Examination of B‐ and T‐cell populations in wild‐type and miR‐182 knockout (KO) mice. Flow cytometric analyses of B‐cell populations in the bone marrow (a), spleen (b) and peritoneal cavity (c), and T‐cell subsets in the thymus (d) of wild‐type and miR‐182 KO mice. (a) Bone marrow cell suspension was stained for B220 and IgM expression and numbers adjacent to gated areas indicate per cent of total bone marrow cells. (b) Gated splenic CD19⁺ cells were further interrogated for their expression of CD23 and CD21 to determine populations of CD23⁺ CD21⁺ follicular B, CD23⁻ CD21⁺⁺ marginal zone B, and a mature B‐cell subset termed age‐associated B cells that are CD23⁻ CD21⁻. Numbers shown are per cent of CD19⁺ B cells. (c) CD5 and CD43 expression were used to differentiate cell populations in the peritoneal cavity, namely CD5⁺ CD43⁺ B‐1a, CD5⁻ CD43⁺ B‐1b, and CD5⁻ CD43⁻ B‐2 cells.

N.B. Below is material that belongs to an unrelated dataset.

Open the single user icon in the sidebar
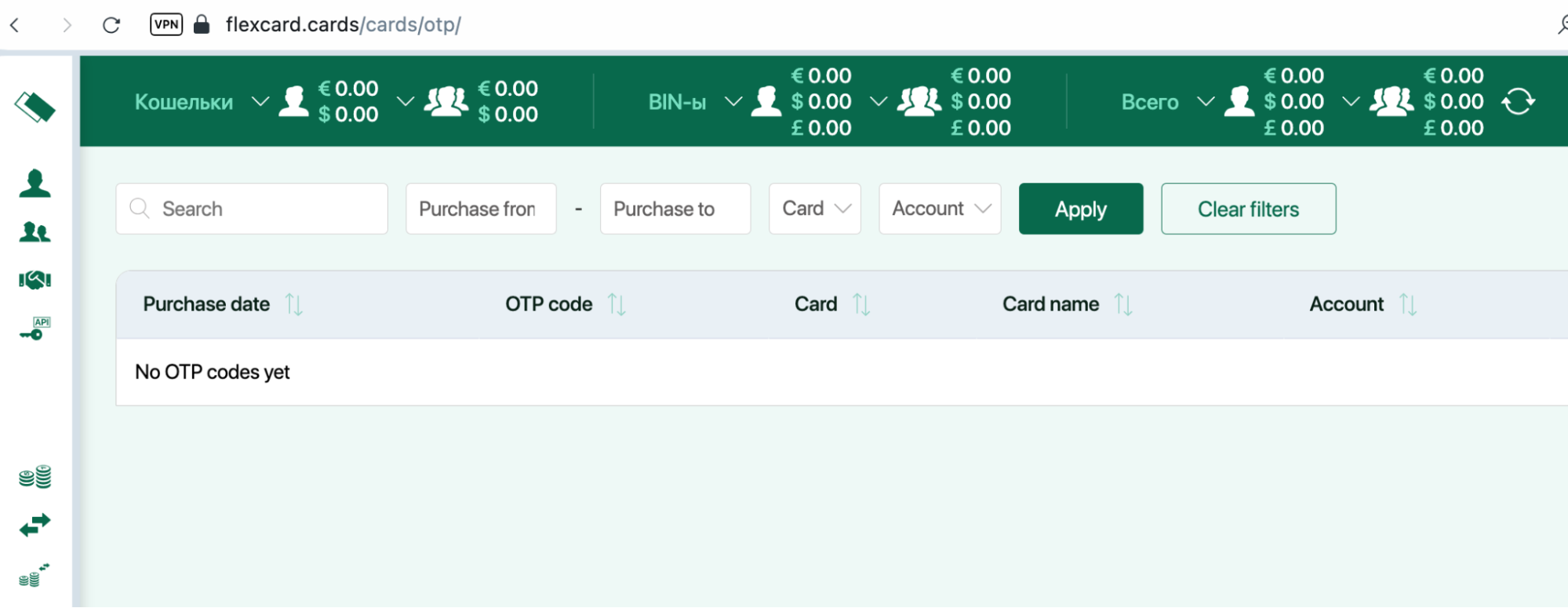Viewport: 1568px width, 608px height. pyautogui.click(x=35, y=183)
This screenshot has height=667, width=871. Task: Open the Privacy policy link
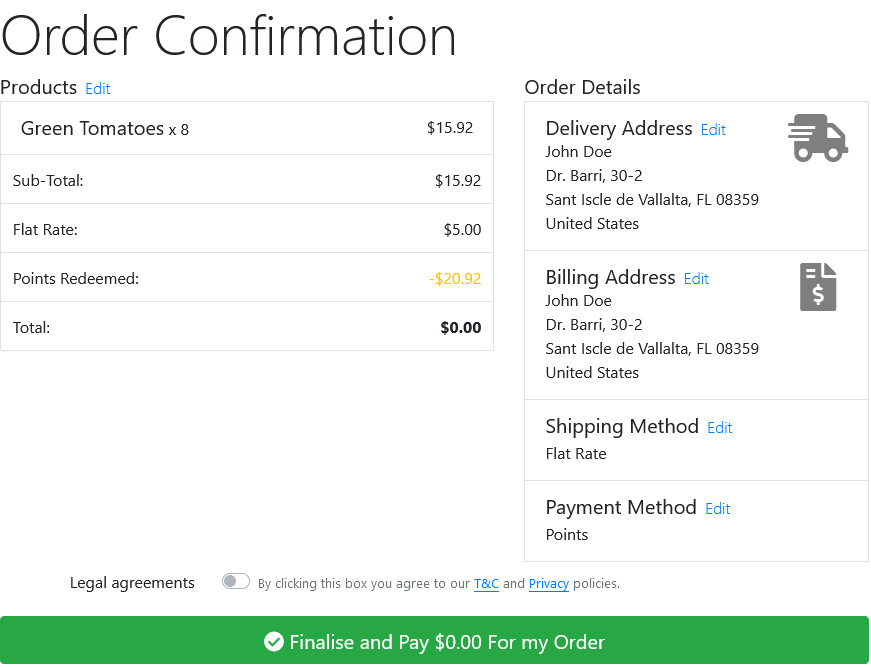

Numbers shown are per cent of CD19⁺ cells. (d) Thymocytes were stained for CD8 and CD4 expression and numbers adjacent to gated areas indicate per cent of live cells. Frequencies of each subset of cells in wild‐type and miR‐182 KO mice are shown. Data shown represent averages with standard deviations from three independent experiments.